Yesterday—Monday—I put on my yellow “I love the King” shirt and took a boat to the #9 pier to tour the Grand Palace. Most of it is closed to the public except for the Temple of the Emerald Buddha, the holiest shrine of Thai Buddhism. The buildings are amazing, with every surface decorated with, tile or glass mosaics. Giant statues of guardian demons and gilded apsaras everywhere. (see the right hand photo, above) No apparent order to the place which made it hard to stay oriented, and the map they give you isn’t accurate.

By 11 o’clock I’m exhausted. I eat lunch is the little café, have an ice cream, tour the Museum of the Emerald Buddha which has some nice stuff in it and then head over to the area some people call Baglamphu which has a street called the Khao San, the primary backpacker haven of SE Asia. I have a feeling I can get a good cheap massage there.

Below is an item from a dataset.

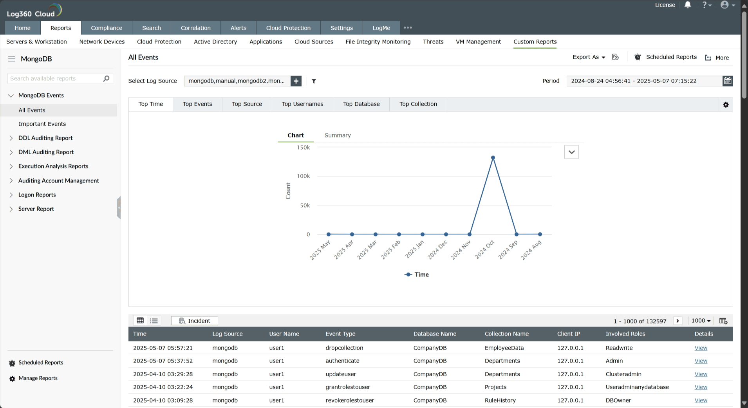Click the More options icon beside Scheduled Reports

click(708, 58)
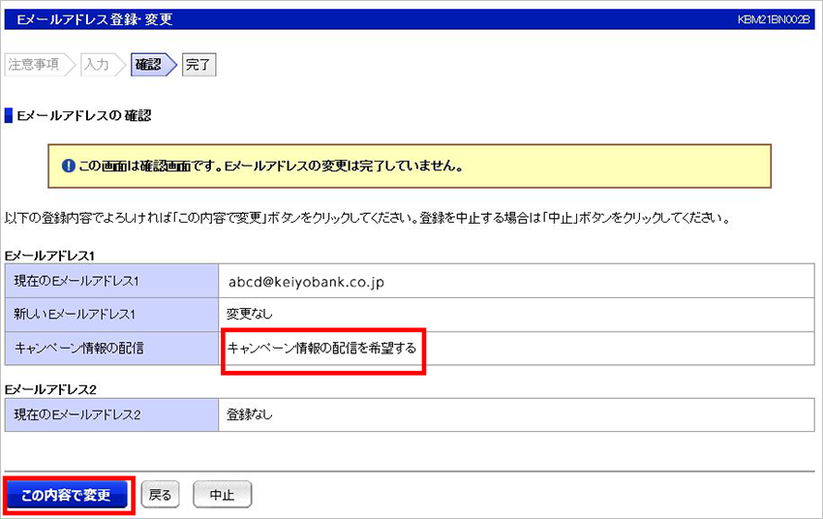823x519 pixels.
Task: Click the 登録なし value for address 2
Action: pyautogui.click(x=250, y=414)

I’m right—an hour and a half later I head out, totally rejuvenated. I toddle around the area, find an Internet café, do some work and then look around some more. I like this part of the city. I notice that the sky is bluer than in Chiang Mai and think that I could happily live in BK, if I could get used to the heat and humidity, which gives me the sensation of always wearing a thin sticky film over my skin.

The hotel is a riot. It’s more than a bit retro…it has one of those built in radios with a control panel next to the bed. I switched it on just before I got into the shower, and when I got out and wrapped my west hair in a towel, I heard old protest songs, Peter Paul and Mary, playing. First “If I had a Hammer” followed by “Blowin in the Wind”…it made me a little weepy, and I realized that maybe it’s time to bring back those old songs.

The impact was spoiled by “How Much is that Doggie in the Window.”